The Checkerboard Insert Recipe is a creative baking technique that allows you to create a visually appealing dessert by layering two different flavors of batter in a checkerboard pattern. This method is often used with cakes or brownies to add a fun twist to traditional recipes.

What ingredients do I need for the Checkerboard Insert Recipe?

To make the Checkerboard Insert, you typically need basic baking ingredients such as flour, sugar, eggs, butter, baking powder, and vanilla extract. Additionally, you'll need two different flavors of batter, which can be achieved by using cocoa powder for chocolate and vanilla extract for a classic flavor.

How do I achieve the perfect checkerboard pattern?

To achieve the perfect checkerboard pattern, you should use a checkerboard cake pan or a simple method of alternating spoonfuls of each batter in a specific order. Start by placing one flavor in the corners and then alternate the flavors in a grid-like fashion until the pan is filled. Be sure to use equal amounts of each batter for a balanced look.

What can I do if my batter is too thick or too runny?

If your batter is too thick, you can add a small amount of milk or water to reach the desired consistency. If it's too runny, try adding a bit more flour or cocoa powder, depending on the flavor. It's important to maintain a similar consistency between both batters for the best checkerboard effect.

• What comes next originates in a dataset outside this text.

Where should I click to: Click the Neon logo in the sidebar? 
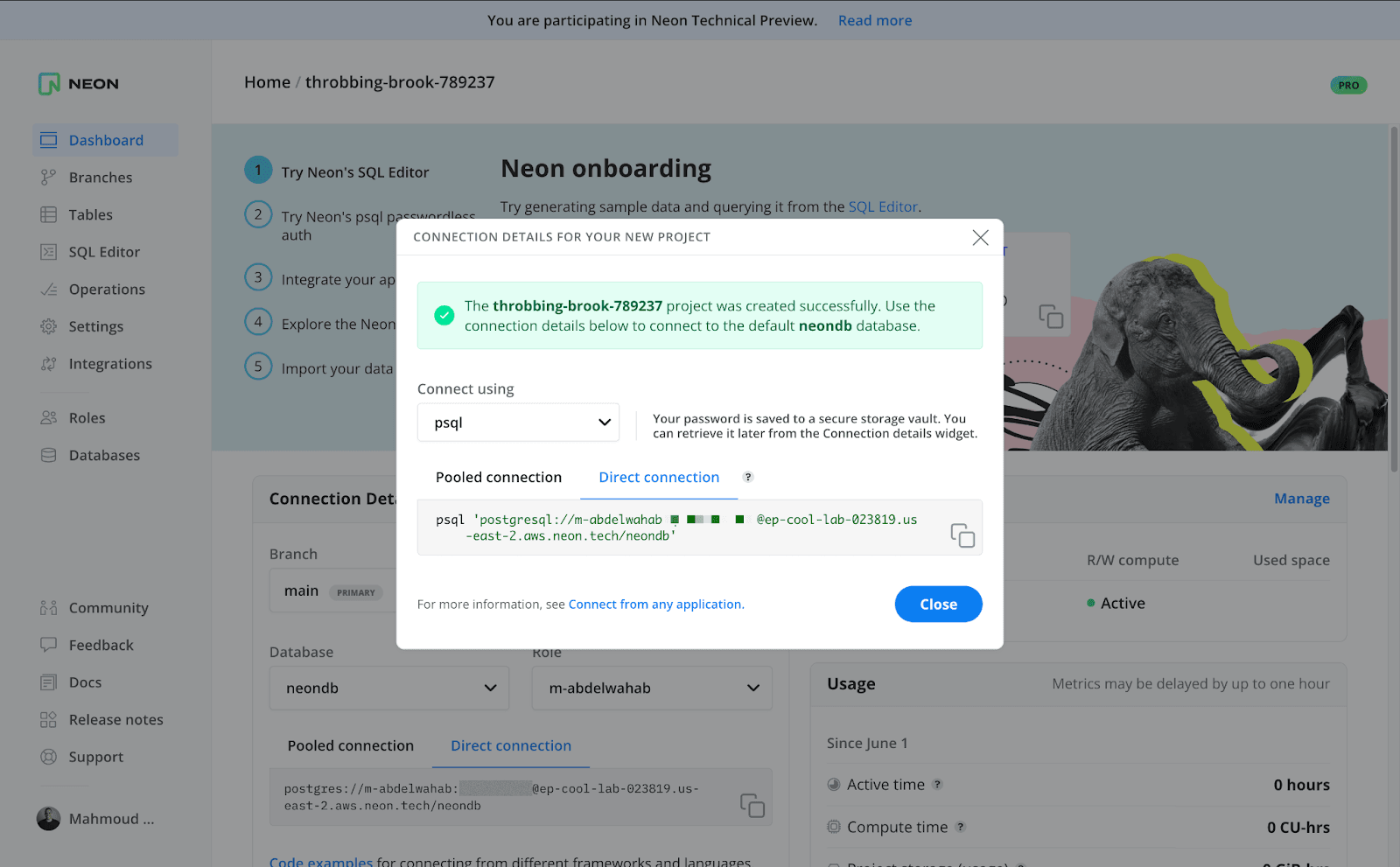click(79, 84)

How can I enhance the flavor of my Checkerboard Insert?

You can enhance the flavor of your Checkerboard Insert by adding extracts, such as almond or lemon, to your batters. Additionally, incorporating mix-ins like chocolate chips, nuts, or fruit can add texture and flavor complexity to your dessert. Just be mindful of the balance between the two flavors to maintain the checkerboard effect.